:: FRAGMENT VAN PAGINA ::
★ ★ ★ ★ ★ ★ ★

Bron: https://www.bertha-dudde.org/nl/proclamation/2222
2222 De mens stelt zelf de grenzen aan de kennis
28 januari 1942: Boek 31
God heeft enkel voor die mens, die daar tevreden mee is, een grens aan de kennis gesteld. Het lijkt wel, dat hij deze grens nooit zou kunnen overschrijden, maar als het hem ernst is om meer te weten te komen, dan hoeven er voor hem geen grenzen te zijn. Maar in hoeverre hij naar toenemende kennis verlangt, staat hem vrij. Dat wil zeggen dat hij zelf de grenzen van de kennis bepaalt door zijn wil.
Zodra de mens aan de voorwaarden voldoet, die hem de overdracht van de kennis garandeert, heeft hij zijn vrije wil op de juiste manier gebruikt, want nu wordt hem zonder beperking de diepste wijsheid gegeven. Maar als hij geneigd is om te geloven, dat God Zelf grenzen gesteld heeft, dan neemt hij genoegen met wat de wereld weet en voelt hij ook geen drang in zich om eigenmachtig de grenzen te overschrijden. Hij neemt er genoegen mee en dit is in ieder geval een achteruitgang, want alleen in een voortdurend streven schrijdt de mens voorwaarts.

★ ★ ★ ★ ★ ★ ★

:: AANGELEVERDE GEGEVENS ::

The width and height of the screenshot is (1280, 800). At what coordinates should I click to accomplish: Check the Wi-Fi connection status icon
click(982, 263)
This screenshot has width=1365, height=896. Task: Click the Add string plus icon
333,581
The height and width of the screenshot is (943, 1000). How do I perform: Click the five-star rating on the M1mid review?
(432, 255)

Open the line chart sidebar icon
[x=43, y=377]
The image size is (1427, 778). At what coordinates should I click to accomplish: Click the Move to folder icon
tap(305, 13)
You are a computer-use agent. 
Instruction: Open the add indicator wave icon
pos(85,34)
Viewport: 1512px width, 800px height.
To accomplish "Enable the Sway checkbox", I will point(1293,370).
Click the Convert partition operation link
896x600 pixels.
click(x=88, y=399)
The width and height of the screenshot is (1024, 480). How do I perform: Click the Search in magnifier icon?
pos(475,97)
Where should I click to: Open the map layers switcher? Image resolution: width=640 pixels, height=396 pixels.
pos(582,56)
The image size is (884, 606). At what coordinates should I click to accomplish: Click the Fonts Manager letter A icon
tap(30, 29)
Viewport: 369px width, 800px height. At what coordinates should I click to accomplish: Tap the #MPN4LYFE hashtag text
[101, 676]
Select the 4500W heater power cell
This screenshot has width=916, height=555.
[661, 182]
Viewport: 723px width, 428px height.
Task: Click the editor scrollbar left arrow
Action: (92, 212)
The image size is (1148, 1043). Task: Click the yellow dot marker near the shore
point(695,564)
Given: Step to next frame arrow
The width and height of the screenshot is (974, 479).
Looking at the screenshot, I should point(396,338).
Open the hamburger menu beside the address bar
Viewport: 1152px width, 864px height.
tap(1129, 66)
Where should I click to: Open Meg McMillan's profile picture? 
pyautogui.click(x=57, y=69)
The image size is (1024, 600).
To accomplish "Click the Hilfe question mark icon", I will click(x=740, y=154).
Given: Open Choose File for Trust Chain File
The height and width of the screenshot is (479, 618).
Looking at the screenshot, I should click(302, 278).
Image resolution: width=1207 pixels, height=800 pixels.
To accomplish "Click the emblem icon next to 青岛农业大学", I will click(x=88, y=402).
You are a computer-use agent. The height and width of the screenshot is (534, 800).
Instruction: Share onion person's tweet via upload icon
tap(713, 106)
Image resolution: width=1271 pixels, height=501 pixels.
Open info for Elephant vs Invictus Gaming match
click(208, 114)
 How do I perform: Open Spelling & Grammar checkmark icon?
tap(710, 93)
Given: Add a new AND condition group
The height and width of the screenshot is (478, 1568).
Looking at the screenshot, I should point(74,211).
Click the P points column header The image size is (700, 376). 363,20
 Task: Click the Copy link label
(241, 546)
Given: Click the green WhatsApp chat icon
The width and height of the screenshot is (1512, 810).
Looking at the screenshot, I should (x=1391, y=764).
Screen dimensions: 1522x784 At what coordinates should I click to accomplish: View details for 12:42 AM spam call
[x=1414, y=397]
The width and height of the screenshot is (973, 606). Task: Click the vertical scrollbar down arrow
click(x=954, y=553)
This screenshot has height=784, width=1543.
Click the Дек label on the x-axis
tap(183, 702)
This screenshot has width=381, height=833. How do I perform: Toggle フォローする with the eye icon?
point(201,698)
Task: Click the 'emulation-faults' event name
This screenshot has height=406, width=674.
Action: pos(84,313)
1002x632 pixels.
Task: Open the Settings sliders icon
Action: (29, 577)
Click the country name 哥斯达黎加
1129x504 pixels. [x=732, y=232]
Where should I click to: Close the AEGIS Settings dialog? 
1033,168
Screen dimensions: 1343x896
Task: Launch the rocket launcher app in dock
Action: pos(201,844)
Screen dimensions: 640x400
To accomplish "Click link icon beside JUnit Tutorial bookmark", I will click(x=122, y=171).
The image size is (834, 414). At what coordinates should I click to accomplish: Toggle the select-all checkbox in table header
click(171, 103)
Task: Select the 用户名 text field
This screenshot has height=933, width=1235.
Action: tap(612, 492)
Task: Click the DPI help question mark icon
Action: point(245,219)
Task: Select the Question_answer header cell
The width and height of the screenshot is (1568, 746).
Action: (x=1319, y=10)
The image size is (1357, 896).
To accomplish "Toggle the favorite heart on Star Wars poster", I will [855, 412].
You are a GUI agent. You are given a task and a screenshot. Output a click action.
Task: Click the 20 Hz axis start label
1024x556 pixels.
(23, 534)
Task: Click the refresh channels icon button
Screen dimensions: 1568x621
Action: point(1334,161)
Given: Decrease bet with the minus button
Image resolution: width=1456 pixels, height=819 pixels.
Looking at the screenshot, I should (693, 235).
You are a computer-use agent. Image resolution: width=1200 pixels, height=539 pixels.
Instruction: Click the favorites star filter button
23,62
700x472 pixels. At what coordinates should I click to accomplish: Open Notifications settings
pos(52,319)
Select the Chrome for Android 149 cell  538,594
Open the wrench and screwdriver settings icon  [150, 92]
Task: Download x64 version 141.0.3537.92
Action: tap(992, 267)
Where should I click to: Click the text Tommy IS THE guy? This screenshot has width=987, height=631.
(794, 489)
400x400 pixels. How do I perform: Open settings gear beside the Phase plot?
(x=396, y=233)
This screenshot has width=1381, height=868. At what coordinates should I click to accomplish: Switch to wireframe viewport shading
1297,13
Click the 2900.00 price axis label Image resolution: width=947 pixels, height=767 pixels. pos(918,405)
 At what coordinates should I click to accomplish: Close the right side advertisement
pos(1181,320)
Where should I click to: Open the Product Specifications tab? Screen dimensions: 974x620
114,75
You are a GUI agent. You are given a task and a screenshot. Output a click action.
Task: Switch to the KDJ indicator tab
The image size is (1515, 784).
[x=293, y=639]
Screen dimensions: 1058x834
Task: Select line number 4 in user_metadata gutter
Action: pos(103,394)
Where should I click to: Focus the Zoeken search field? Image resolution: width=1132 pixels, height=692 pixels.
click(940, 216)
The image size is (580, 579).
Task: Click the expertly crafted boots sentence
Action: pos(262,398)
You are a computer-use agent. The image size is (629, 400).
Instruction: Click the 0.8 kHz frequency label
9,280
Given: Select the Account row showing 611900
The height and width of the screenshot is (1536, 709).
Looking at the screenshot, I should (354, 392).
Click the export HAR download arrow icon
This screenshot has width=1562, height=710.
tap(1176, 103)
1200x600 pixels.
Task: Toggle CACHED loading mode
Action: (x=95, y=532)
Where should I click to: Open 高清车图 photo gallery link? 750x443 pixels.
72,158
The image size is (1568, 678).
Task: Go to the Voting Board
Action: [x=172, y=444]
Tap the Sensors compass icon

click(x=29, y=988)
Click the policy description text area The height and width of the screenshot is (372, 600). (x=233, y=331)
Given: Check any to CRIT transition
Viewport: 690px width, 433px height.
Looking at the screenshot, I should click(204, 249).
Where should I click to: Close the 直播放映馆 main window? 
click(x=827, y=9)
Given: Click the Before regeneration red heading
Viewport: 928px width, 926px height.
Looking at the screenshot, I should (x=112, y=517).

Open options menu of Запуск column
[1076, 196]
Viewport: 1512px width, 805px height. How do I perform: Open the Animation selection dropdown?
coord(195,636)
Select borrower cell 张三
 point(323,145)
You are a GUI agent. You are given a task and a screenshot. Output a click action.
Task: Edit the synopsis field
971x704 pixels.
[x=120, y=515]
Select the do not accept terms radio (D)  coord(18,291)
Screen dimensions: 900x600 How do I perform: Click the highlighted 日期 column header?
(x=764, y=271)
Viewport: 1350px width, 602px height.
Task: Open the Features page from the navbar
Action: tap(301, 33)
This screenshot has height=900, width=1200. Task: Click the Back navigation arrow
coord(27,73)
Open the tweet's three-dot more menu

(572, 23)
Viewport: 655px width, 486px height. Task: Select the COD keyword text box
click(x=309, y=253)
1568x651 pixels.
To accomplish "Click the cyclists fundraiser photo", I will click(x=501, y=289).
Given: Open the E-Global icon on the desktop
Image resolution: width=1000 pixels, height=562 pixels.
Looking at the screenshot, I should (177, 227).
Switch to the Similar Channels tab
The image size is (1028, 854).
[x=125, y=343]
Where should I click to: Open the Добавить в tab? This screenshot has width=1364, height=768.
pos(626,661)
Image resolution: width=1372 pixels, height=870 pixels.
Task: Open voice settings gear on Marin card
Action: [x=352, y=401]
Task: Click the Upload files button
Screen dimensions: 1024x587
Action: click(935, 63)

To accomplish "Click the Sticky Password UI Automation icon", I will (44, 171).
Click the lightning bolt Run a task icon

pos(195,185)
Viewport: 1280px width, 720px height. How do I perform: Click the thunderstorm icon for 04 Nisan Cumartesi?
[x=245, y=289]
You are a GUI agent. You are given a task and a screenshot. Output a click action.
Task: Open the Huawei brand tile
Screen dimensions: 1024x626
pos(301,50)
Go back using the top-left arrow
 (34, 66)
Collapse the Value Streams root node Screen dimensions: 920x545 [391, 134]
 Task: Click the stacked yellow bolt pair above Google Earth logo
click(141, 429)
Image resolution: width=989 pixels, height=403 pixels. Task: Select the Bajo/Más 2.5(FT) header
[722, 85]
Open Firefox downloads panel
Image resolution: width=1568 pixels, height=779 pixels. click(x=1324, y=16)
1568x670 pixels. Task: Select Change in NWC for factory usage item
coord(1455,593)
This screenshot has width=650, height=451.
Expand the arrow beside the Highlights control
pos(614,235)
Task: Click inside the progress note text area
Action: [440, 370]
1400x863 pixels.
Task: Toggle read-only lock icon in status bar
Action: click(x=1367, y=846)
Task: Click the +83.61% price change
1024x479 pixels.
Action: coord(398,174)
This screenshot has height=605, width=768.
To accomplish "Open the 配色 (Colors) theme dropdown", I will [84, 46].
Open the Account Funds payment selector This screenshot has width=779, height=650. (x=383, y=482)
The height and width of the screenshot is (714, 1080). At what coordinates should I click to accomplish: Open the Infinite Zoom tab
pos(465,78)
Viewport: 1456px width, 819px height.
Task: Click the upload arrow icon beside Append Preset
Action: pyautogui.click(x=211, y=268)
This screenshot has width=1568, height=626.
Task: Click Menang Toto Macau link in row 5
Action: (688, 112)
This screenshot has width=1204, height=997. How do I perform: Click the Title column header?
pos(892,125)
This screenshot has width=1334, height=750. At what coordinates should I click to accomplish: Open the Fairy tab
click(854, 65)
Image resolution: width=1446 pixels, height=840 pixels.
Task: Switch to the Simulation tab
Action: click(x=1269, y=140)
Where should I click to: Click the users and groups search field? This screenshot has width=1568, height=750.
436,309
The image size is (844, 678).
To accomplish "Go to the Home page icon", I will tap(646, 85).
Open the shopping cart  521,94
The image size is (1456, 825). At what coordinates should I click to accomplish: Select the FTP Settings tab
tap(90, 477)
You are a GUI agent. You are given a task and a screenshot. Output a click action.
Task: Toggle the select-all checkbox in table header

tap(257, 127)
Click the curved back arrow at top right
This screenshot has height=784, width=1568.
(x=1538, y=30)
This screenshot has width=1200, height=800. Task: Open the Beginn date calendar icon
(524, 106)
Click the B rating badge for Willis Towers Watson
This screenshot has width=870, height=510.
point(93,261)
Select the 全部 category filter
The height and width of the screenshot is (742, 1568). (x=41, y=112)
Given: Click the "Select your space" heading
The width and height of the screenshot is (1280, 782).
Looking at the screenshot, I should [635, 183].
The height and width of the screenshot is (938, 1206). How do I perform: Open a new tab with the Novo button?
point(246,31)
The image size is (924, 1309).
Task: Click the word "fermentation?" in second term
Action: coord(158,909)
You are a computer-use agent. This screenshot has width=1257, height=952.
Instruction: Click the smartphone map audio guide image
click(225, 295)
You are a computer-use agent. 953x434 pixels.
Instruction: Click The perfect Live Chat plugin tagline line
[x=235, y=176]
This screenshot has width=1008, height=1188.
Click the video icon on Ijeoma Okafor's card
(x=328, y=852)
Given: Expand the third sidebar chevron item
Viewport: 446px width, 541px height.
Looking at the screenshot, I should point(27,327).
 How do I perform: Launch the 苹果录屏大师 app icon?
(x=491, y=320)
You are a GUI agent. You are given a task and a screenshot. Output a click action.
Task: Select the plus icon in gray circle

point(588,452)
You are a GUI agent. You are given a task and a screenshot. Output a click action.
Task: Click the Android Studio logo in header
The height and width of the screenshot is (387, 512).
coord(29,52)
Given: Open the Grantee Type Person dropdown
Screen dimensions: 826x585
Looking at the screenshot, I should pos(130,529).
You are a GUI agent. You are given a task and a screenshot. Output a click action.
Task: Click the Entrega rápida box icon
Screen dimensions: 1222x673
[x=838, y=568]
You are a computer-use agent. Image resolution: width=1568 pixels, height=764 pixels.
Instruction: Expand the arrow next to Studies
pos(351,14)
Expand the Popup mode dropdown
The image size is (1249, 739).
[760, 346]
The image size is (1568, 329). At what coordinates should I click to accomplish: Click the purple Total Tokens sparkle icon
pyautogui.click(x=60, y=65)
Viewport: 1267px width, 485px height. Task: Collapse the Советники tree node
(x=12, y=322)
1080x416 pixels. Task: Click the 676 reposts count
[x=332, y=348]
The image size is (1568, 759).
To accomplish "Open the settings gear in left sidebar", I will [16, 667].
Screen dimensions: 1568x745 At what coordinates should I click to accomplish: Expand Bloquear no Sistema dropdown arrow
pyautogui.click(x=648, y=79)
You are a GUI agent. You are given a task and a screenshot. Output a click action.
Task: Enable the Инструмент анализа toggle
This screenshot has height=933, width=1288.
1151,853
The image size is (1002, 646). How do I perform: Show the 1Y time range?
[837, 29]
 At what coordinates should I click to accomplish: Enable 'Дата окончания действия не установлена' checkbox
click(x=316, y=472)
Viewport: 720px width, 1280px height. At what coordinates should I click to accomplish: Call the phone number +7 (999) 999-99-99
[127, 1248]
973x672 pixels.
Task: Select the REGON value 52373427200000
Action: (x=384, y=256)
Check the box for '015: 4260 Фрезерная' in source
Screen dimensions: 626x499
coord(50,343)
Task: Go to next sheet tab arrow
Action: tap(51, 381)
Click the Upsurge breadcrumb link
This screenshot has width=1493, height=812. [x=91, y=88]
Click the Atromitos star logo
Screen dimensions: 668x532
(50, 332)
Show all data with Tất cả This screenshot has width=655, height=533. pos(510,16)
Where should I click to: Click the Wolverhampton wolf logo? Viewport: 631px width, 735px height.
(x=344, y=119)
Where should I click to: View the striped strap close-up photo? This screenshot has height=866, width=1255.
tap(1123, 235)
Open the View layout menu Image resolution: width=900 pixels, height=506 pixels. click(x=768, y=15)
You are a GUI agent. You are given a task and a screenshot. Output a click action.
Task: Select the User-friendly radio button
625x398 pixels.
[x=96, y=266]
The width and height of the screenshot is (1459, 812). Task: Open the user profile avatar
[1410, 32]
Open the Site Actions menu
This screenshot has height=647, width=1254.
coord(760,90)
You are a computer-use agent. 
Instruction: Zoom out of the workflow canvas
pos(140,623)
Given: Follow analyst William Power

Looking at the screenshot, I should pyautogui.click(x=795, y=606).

★ ★ ★ ★ ★ ★ ★

:: OPDRACHT ::
Schrijf de tekst over de grenzen aan de kennis verder, te beginnen na de laatste zin. Het materiaal staat los van de tekst over de grenzen aan de kennis.

:: RESULTAAT ::
Het moet begrijpelijk voor hem zijn, dat God als de waarheid Zelf, ook Zijn schepselen hierin zou willen leiden en dat Hij daarom altijd bereid is om de waarheid uit te delen, maar dat Hij deze niet geven kan aan iemand, die daar niet naar verlangt. Het is een kostbaar goed, dat de mensen zich toe kunnen eigenen, als ze maar willen. Maar er moet ook naar verlangd worden, zodat het de mensen aangeboden kan worden.
Maar dat het niet alle mensen blindelings toegestuurd wordt, geeft nog geen reden voor de aanname dat God alle mensen de kennis van Zijn besturen en werkzaam zijn onthoudt. Dat Hij Zijn schepselen in onwetendheid wil laten. Onophoudelijk geeft Hij hun via de gedachten opheldering en het ligt alleen aan de wil van de mens of en in hoeverre hij zich wil laten onderrichten door de wezens, die hem opheldering kunnen geven. Maar juist deze wil van de mens is heel gering en zwak.
Omdat de mens eerst aan de voorwaarden moet voldoen om binnengeleid te kunnen worden in het geestelijke rijk, moet eerst zijn wil actief worden om ijverig aan zichzelf te werken. En dit lijkt voor de meeste mensen onuitvoerbaar en zodoende proberen ze het ook niet. En dat zijn de grenzen, die de mens voor zichzelf stelt, omdat hij er niet de wil toe heeft om deze grenzen te overschrijden.
En hij weet niet, wat hij daardoor verspeelt. Hij weet niet welke gelukzaligheid hij zichzelf kan bezorgen door de toegenomen kennis. Door kennis van zaken, die anders verborgen voor hem blijven. Hij weet niet welke geestelijke rijkdom hij zichzelf toe kan eigenen, als hij daarnaar zou verlangen.
Maar Gods onbegrensde liefde leidt de mensen nochtans naar Zijn kennis, omdat Hij de waarheid onder de mensheid zou willen verspreiden. Hij geeft hun door de mond van een mens opheldering over hoe de mens tot een toegenomen kennis kan komen om deze weer aan te sporen om het zelf te proberen, omdat Hij hun het kostbaarste goed zou willen geven tot heil van hun zielen.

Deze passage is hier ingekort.